- _What this task involves_
Transcribe word for word the section of the records below that opens with the line containing "You are a computer-use" and closes with the line containing "Screen dimensions: 871x925"; drop every picture.

Pixel coordinate grounding data:
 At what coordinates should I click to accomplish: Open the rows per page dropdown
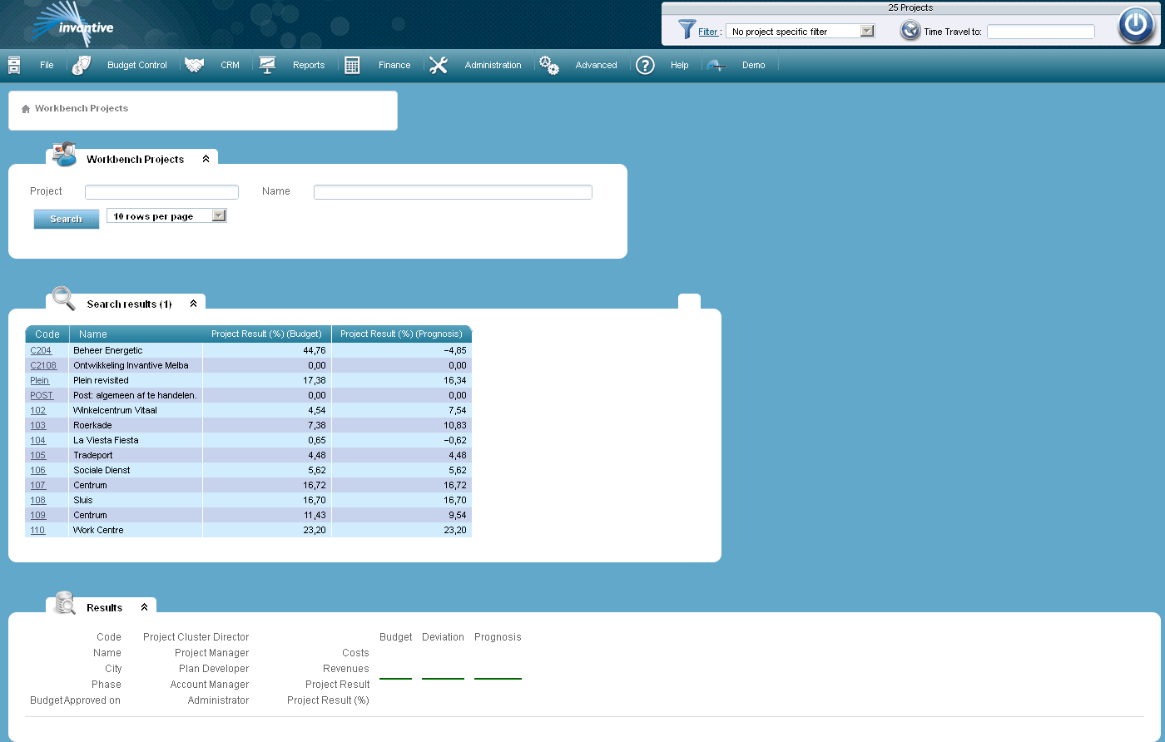pos(218,216)
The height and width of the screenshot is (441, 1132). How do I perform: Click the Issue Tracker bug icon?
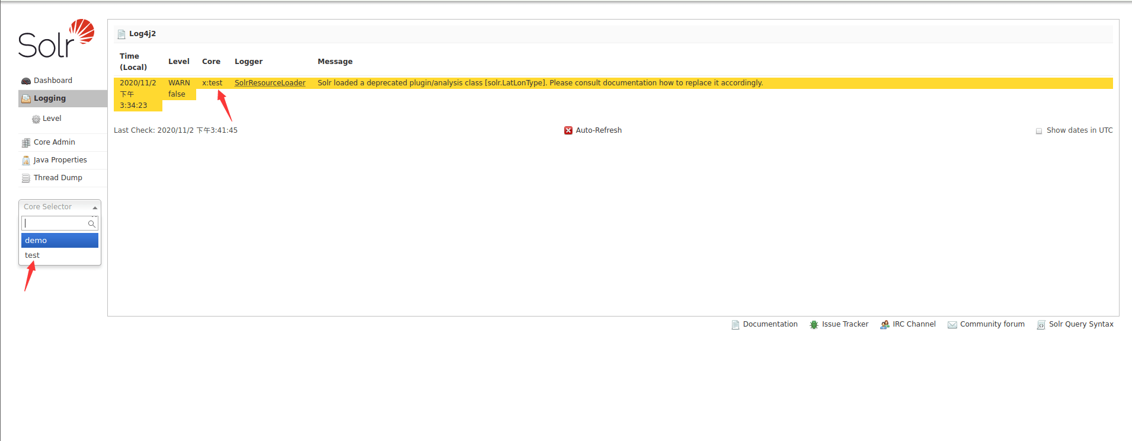click(814, 325)
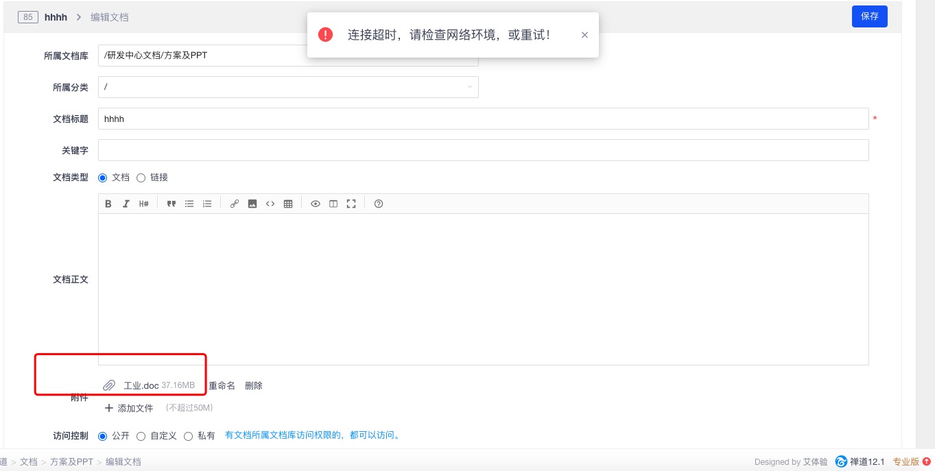Insert a block quote
This screenshot has width=935, height=471.
coord(171,204)
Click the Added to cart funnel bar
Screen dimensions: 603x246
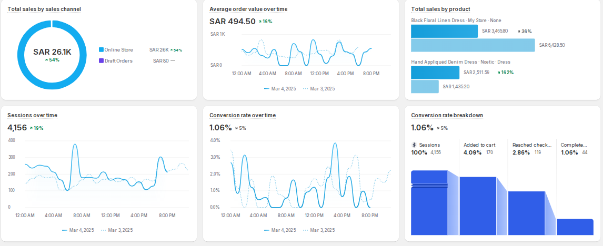[478, 206]
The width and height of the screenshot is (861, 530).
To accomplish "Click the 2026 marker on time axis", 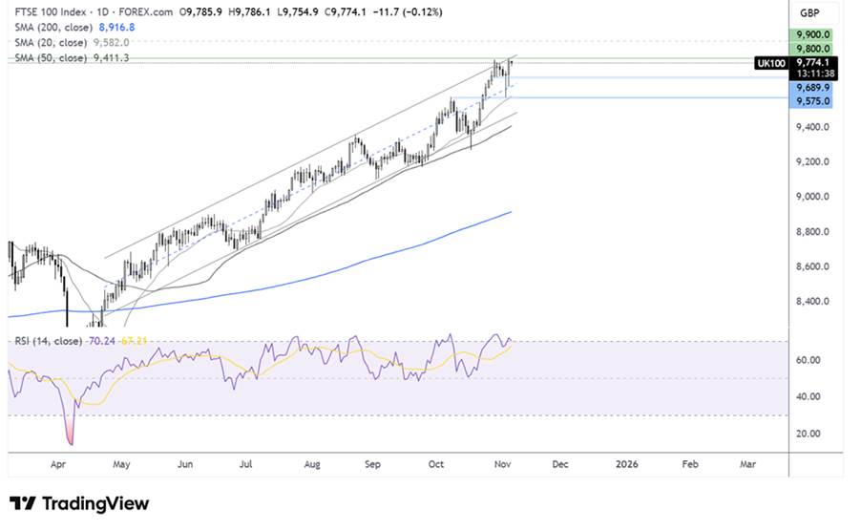I will click(626, 464).
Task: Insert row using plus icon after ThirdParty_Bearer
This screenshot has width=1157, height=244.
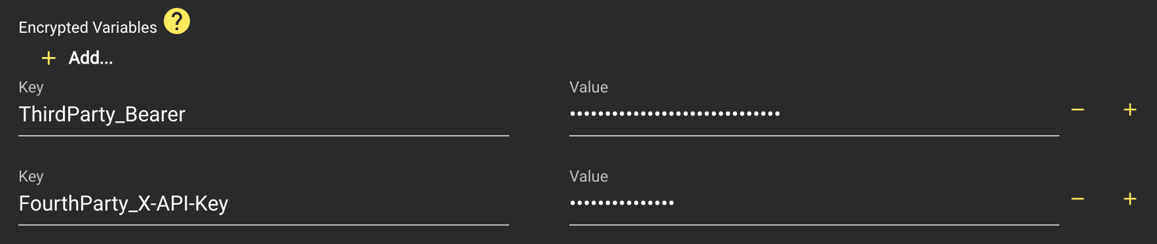Action: 1130,110
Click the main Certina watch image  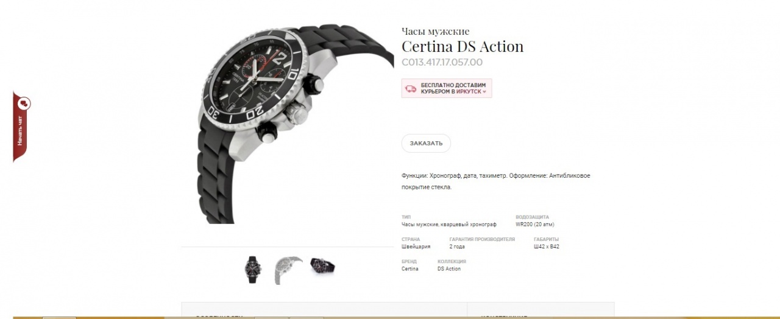coord(295,124)
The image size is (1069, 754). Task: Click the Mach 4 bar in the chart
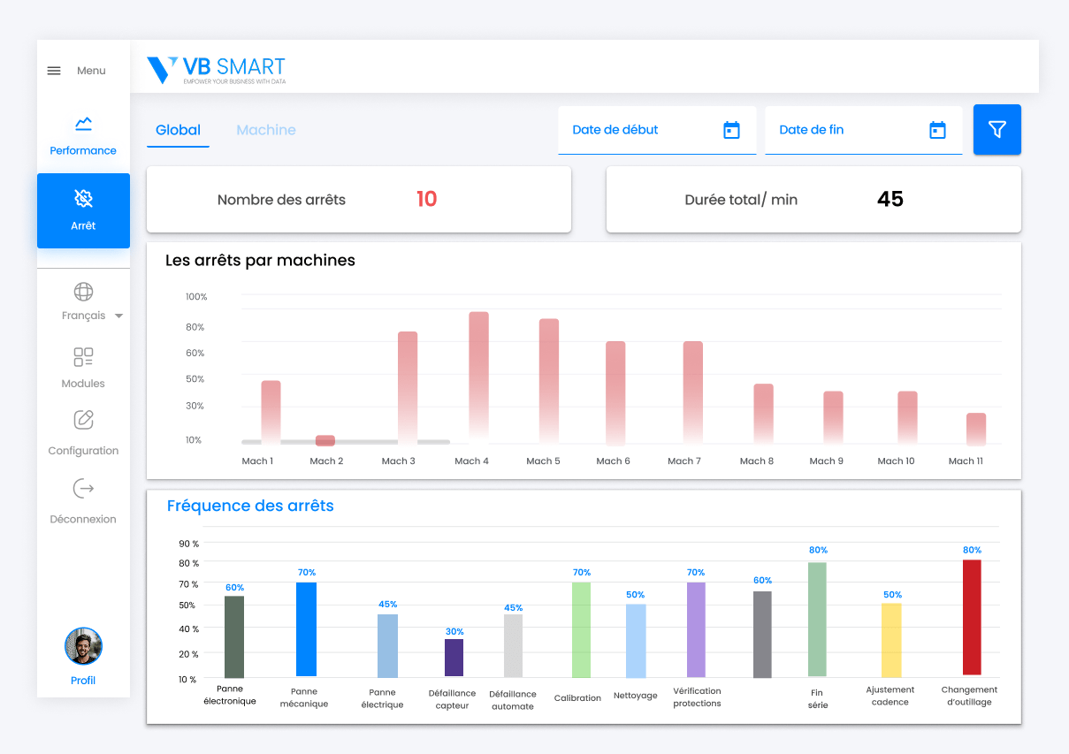(478, 376)
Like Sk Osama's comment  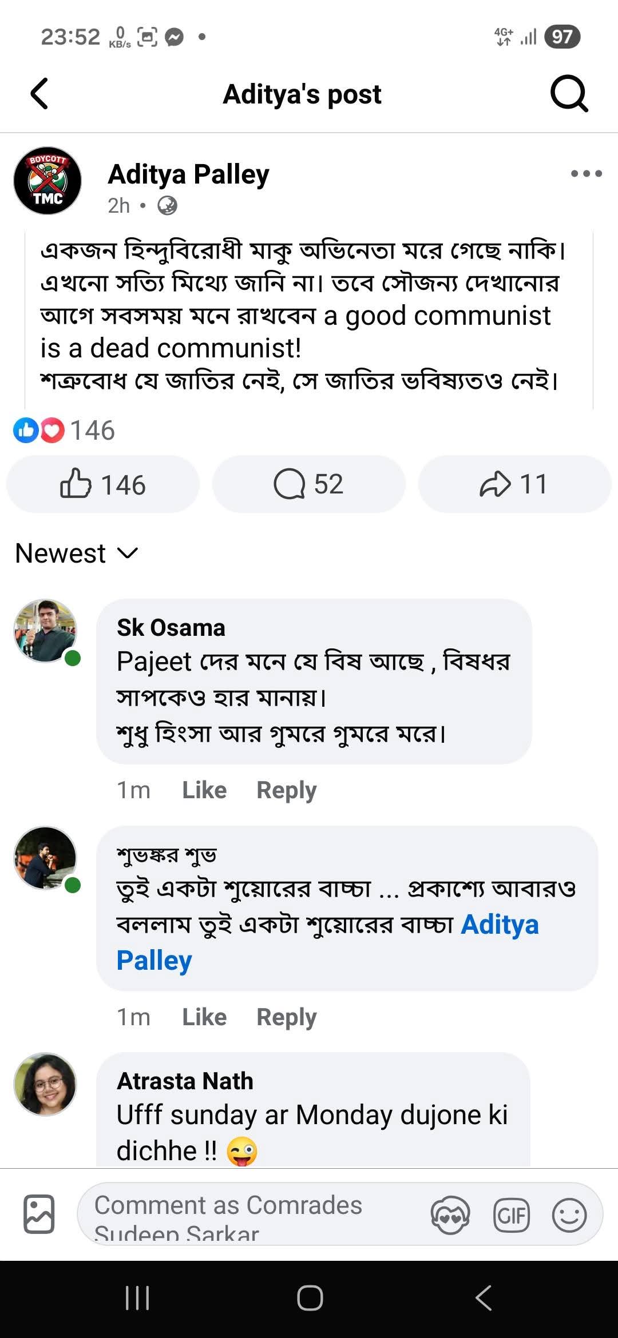(x=204, y=790)
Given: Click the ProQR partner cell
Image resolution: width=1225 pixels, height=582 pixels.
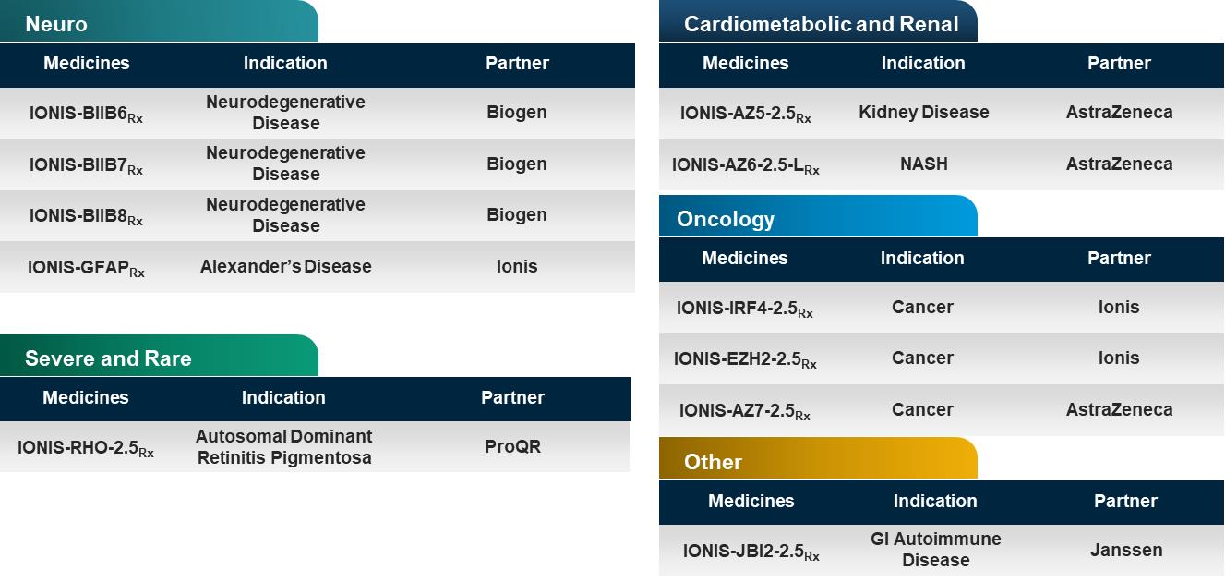Looking at the screenshot, I should (512, 447).
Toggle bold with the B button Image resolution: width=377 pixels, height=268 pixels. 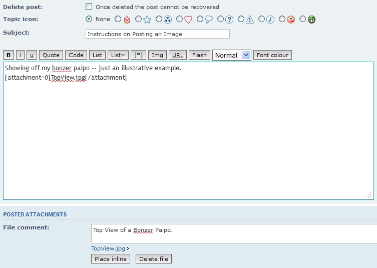[9, 55]
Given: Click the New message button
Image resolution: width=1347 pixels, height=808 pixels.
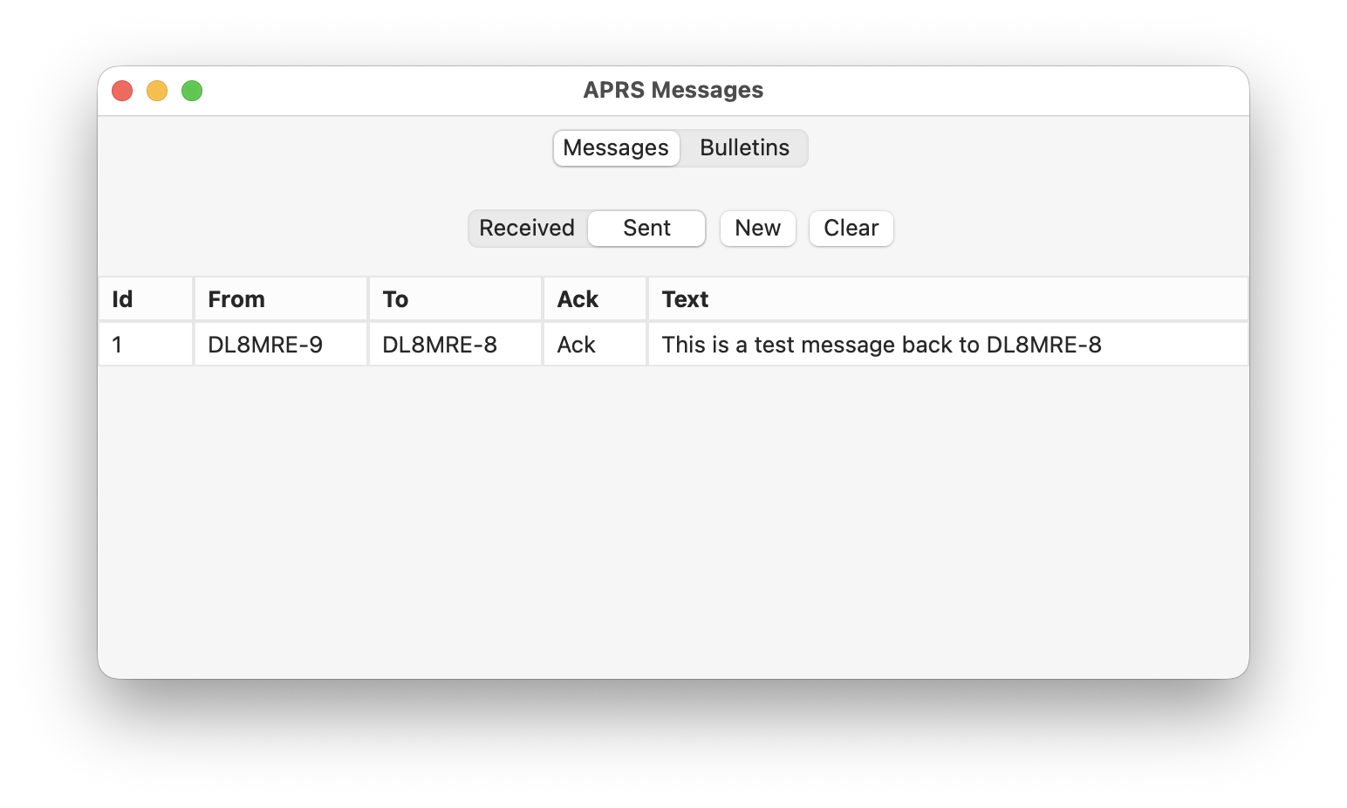Looking at the screenshot, I should click(x=757, y=229).
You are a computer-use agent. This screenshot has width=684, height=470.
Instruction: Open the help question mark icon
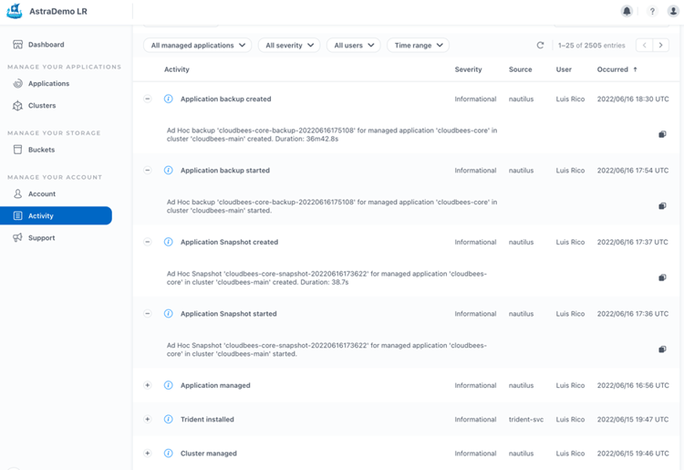pos(652,11)
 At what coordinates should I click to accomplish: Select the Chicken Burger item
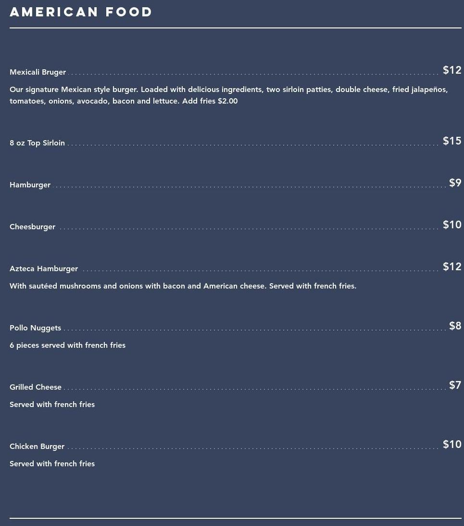tap(37, 447)
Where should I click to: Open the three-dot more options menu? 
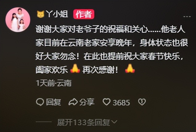click(x=187, y=17)
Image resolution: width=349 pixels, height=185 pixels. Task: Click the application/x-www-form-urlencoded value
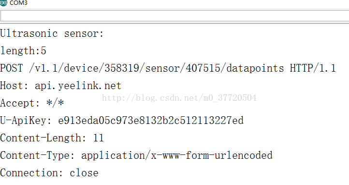click(177, 155)
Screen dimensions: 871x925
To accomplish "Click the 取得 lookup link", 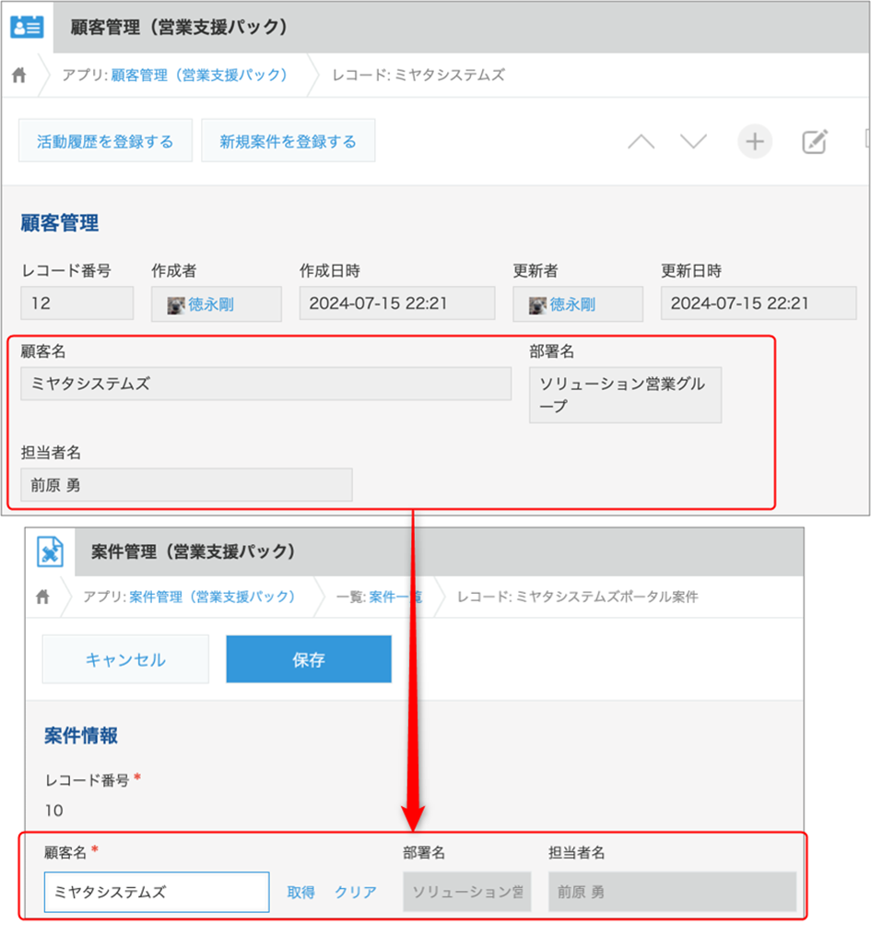I will (x=300, y=892).
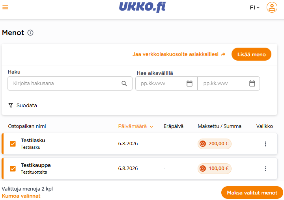This screenshot has width=284, height=200.
Task: Uncheck the Testikauppa expense checkbox
Action: coord(13,169)
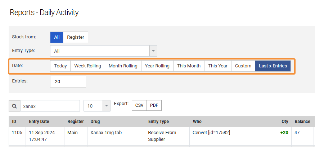
Task: Click the Entries number field
Action: 68,82
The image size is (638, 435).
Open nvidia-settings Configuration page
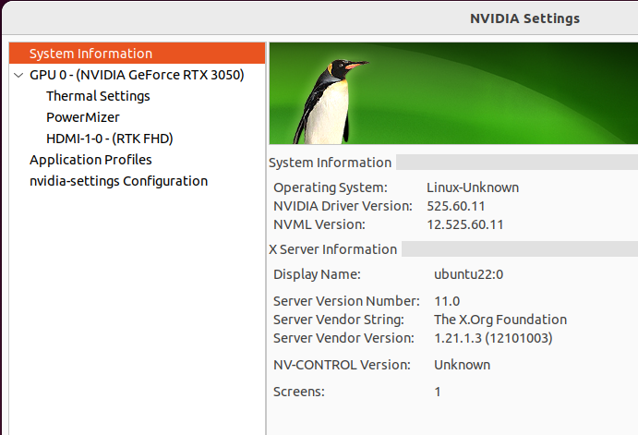tap(119, 181)

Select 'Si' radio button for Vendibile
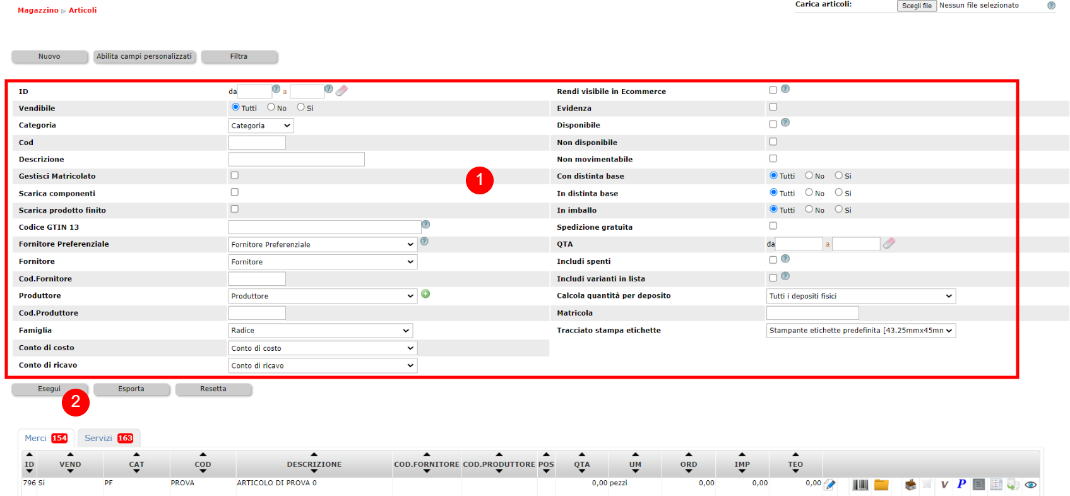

- _Solved problem_
You are a computer-use agent. This screenshot has width=684, height=470.
Instruction: Open the help question mark icon
pos(652,11)
 At what coordinates should I click to accomplish: Select the Chicken Burger item
tap(37, 447)
Where should I click to: Open the three-dot more options menu? 
click(x=187, y=17)
Image resolution: width=349 pixels, height=185 pixels. Task: Click the application/x-www-form-urlencoded value
click(177, 155)
Screen dimensions: 871x925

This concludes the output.